ASSIGNMENT: Could you reproduce, exactly and alone, the lines running from the one with "The width and height of the screenshot is (868, 425)." to the end of the data below?

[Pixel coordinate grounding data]

---

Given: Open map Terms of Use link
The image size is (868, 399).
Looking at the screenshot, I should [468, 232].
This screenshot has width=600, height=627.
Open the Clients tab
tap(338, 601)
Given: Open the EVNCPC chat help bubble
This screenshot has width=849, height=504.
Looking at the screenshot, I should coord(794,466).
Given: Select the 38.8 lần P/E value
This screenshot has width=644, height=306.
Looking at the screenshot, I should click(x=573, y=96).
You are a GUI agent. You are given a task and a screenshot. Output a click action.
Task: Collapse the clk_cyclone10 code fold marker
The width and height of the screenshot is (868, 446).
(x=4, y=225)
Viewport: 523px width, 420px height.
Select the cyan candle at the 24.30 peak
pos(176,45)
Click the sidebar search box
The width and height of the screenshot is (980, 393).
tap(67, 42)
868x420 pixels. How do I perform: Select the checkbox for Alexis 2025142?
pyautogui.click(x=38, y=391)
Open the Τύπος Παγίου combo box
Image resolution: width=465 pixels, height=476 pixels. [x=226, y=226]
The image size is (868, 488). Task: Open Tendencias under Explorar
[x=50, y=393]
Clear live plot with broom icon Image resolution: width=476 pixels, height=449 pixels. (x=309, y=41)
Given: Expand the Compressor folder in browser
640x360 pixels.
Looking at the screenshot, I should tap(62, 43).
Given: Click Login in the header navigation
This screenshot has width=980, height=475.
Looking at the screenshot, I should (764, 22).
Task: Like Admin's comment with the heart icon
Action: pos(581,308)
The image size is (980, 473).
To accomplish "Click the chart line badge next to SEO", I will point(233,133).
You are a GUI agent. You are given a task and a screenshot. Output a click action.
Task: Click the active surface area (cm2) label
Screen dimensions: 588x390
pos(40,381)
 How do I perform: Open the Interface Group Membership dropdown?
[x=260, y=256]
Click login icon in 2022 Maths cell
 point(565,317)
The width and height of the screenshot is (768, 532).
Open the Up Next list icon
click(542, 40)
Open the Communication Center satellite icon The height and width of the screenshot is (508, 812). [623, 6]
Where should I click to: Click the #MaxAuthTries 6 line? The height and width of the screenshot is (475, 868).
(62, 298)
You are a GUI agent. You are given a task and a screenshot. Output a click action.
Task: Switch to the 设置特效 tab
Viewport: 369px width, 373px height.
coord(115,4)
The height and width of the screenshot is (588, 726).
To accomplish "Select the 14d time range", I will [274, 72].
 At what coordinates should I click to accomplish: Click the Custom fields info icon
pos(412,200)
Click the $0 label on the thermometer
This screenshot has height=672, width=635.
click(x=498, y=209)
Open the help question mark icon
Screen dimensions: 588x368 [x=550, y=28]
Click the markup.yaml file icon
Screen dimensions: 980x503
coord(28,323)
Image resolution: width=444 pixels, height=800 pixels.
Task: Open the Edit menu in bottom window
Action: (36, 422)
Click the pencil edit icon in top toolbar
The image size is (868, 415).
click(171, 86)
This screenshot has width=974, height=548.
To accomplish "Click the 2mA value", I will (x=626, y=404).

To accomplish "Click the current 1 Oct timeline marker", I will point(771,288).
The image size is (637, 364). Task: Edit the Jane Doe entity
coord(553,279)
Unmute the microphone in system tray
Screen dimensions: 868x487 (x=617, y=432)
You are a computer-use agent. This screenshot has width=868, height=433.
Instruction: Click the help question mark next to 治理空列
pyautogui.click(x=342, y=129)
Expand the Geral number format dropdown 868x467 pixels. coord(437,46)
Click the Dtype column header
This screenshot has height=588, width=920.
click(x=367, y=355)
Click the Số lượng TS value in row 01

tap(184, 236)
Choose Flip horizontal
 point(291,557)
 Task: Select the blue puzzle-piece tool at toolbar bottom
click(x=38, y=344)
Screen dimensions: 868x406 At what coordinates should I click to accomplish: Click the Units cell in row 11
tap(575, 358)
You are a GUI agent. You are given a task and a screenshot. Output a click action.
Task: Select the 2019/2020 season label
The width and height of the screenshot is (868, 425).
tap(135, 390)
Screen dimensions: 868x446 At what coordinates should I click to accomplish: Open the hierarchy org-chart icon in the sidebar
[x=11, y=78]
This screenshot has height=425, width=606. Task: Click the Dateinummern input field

---

ANSWER:
The width and height of the screenshot is (868, 425).
tap(135, 390)
Screen dimensions: 868x446 At what coordinates should I click to accomplish: Open the hierarchy org-chart icon in the sidebar
[x=11, y=78]
This screenshot has height=425, width=606. Task: Click the Dateinummern input field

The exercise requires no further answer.